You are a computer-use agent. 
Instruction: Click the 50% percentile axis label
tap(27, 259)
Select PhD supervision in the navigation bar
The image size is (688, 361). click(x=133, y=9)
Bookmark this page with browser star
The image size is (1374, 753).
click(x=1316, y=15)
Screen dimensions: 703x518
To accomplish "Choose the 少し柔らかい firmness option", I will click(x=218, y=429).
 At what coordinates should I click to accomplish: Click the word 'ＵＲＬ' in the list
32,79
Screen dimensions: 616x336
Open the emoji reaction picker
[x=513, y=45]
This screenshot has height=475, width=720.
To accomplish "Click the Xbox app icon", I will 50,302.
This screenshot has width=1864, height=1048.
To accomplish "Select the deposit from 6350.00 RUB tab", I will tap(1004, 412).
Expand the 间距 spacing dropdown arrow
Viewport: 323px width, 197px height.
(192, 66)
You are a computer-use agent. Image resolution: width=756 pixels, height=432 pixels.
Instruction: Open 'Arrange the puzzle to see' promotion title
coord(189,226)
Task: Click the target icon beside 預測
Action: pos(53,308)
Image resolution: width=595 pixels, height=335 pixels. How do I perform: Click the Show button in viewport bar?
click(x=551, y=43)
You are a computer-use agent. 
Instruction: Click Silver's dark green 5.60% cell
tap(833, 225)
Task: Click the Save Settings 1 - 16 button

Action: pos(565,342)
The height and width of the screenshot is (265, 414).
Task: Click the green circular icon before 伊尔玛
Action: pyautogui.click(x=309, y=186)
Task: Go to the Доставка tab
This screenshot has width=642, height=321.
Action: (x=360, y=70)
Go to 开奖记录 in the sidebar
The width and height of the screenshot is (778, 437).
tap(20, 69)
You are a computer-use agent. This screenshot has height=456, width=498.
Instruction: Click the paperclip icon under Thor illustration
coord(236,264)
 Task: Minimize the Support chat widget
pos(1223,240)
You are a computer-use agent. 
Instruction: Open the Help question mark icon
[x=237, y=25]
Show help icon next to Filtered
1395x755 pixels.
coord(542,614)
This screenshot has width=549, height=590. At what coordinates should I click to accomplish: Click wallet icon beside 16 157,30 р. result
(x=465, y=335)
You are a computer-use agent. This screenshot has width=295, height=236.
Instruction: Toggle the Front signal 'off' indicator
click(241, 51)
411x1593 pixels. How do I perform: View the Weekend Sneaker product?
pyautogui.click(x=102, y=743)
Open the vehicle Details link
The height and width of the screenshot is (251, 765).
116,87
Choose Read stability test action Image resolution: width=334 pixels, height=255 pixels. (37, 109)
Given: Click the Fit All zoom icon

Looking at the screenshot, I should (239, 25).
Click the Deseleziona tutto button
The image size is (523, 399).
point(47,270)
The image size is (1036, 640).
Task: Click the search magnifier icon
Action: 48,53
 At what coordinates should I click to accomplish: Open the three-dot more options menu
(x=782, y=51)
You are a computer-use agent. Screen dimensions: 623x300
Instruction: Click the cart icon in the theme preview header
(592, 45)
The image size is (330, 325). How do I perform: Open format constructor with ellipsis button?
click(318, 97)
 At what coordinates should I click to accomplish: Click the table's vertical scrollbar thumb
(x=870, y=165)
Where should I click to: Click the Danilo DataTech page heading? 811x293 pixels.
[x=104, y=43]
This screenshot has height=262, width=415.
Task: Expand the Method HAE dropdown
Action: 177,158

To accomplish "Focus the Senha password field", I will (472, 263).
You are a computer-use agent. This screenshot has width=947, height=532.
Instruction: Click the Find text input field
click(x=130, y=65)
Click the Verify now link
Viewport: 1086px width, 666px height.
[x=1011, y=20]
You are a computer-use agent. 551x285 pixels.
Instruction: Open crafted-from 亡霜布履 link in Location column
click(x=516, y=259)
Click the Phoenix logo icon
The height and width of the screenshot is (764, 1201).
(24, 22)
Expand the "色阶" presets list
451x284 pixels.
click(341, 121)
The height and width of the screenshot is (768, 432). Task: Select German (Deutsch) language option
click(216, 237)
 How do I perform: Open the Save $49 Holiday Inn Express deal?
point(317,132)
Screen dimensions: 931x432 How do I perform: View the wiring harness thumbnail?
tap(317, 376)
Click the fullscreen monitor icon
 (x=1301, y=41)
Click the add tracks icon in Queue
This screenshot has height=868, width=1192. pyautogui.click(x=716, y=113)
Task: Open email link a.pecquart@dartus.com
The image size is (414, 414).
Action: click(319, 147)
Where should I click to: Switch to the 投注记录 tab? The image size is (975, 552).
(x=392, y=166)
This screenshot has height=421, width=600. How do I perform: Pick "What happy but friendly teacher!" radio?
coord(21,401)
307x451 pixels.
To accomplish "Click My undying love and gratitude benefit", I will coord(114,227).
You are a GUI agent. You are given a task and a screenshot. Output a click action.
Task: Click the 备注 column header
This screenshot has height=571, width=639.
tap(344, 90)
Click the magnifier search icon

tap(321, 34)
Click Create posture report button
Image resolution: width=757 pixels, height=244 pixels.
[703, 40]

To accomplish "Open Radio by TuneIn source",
----
— Exercise brief —
Go through the listing above and restate it word for word.

— Task solution —
You are a computer-use agent. 
Instruction: Click the 50% percentile axis label
tap(27, 259)
Select PhD supervision in the navigation bar
The image size is (688, 361). click(x=133, y=9)
Bookmark this page with browser star
The image size is (1374, 753).
click(x=1316, y=15)
Screen dimensions: 703x518
To accomplish "Choose the 少し柔らかい firmness option", I will click(x=218, y=429).
 At what coordinates should I click to accomplish: Click the word 'ＵＲＬ' in the list
32,79
Screen dimensions: 616x336
Open the emoji reaction picker
[x=513, y=45]
This screenshot has height=475, width=720.
To accomplish "Click the Xbox app icon", I will 50,302.
This screenshot has width=1864, height=1048.
To accomplish "Select the deposit from 6350.00 RUB tab", I will tap(1004, 412).
Expand the 间距 spacing dropdown arrow
Viewport: 323px width, 197px height.
(192, 66)
You are a computer-use agent. Image resolution: width=756 pixels, height=432 pixels.
Instruction: Open 'Arrange the puzzle to see' promotion title
coord(189,226)
Task: Click the target icon beside 預測
Action: pos(53,308)
Image resolution: width=595 pixels, height=335 pixels. How do I perform: Click the Show button in viewport bar?
click(x=551, y=43)
You are a computer-use agent. 
Instruction: Click Silver's dark green 5.60% cell
tap(833, 225)
Task: Click the Save Settings 1 - 16 button

Action: pos(565,342)
The height and width of the screenshot is (265, 414).
Task: Click the green circular icon before 伊尔玛
Action: pyautogui.click(x=309, y=186)
Task: Go to the Доставка tab
This screenshot has width=642, height=321.
Action: (x=360, y=70)
Go to 开奖记录 in the sidebar
The width and height of the screenshot is (778, 437).
tap(20, 69)
You are a computer-use agent. This screenshot has height=456, width=498.
Instruction: Click the paperclip icon under Thor illustration
coord(236,264)
 Task: Minimize the Support chat widget
pos(1223,240)
You are a computer-use agent. 
Instruction: Open the Help question mark icon
[x=237, y=25]
Show help icon next to Filtered
1395x755 pixels.
coord(542,614)
This screenshot has width=549, height=590. At what coordinates should I click to accomplish: Click wallet icon beside 16 157,30 р. result
(x=465, y=335)
You are a computer-use agent. This screenshot has width=295, height=236.
Instruction: Toggle the Front signal 'off' indicator
click(241, 51)
411x1593 pixels. How do I perform: View the Weekend Sneaker product?
pyautogui.click(x=102, y=743)
Open the vehicle Details link
The height and width of the screenshot is (251, 765).
116,87
Choose Read stability test action Image resolution: width=334 pixels, height=255 pixels. (37, 109)
Given: Click the Fit All zoom icon

Looking at the screenshot, I should (239, 25).
Click the Deseleziona tutto button
The image size is (523, 399).
point(47,270)
The image size is (1036, 640).
Task: Click the search magnifier icon
Action: 48,53
 At what coordinates should I click to accomplish: Open the three-dot more options menu
(x=782, y=51)
You are a computer-use agent. Screen dimensions: 623x300
Instruction: Click the cart icon in the theme preview header
(592, 45)
The image size is (330, 325). How do I perform: Open format constructor with ellipsis button?
click(318, 97)
 At what coordinates should I click to accomplish: Click the table's vertical scrollbar thumb
(x=870, y=165)
Where should I click to: Click the Danilo DataTech page heading? 811x293 pixels.
[x=104, y=43]
This screenshot has height=262, width=415.
Task: Expand the Method HAE dropdown
Action: 177,158

To accomplish "Focus the Senha password field", I will (472, 263).
You are a computer-use agent. This screenshot has width=947, height=532.
Instruction: Click the Find text input field
click(x=130, y=65)
Click the Verify now link
Viewport: 1086px width, 666px height.
[x=1011, y=20]
You are a computer-use agent. 551x285 pixels.
Instruction: Open crafted-from 亡霜布履 link in Location column
click(x=516, y=259)
Click the Phoenix logo icon
The height and width of the screenshot is (764, 1201).
(24, 22)
Expand the "色阶" presets list
451x284 pixels.
click(341, 121)
The height and width of the screenshot is (768, 432). Task: Select German (Deutsch) language option
click(216, 237)
 How do I perform: Open the Save $49 Holiday Inn Express deal?
point(317,132)
Screen dimensions: 931x432 How do I perform: View the wiring harness thumbnail?
tap(317, 376)
Click the fullscreen monitor icon
 (x=1301, y=41)
Click the add tracks icon in Queue
This screenshot has height=868, width=1192. pyautogui.click(x=716, y=113)
Task: Open email link a.pecquart@dartus.com
The image size is (414, 414).
Action: click(319, 147)
Where should I click to: Switch to the 投注记录 tab? The image size is (975, 552).
(x=392, y=166)
This screenshot has height=421, width=600. How do I perform: Pick "What happy but friendly teacher!" radio?
coord(21,401)
307x451 pixels.
To accomplish "Click My undying love and gratitude benefit", I will coord(114,227).
You are a GUI agent. You are given a task and a screenshot. Output a click action.
Task: Click the 备注 column header
This screenshot has height=571, width=639.
tap(344, 90)
Click the magnifier search icon

tap(321, 34)
Click Create posture report button
Image resolution: width=757 pixels, height=244 pixels.
[703, 40]

To accomplish "Open Radio by TuneIn source",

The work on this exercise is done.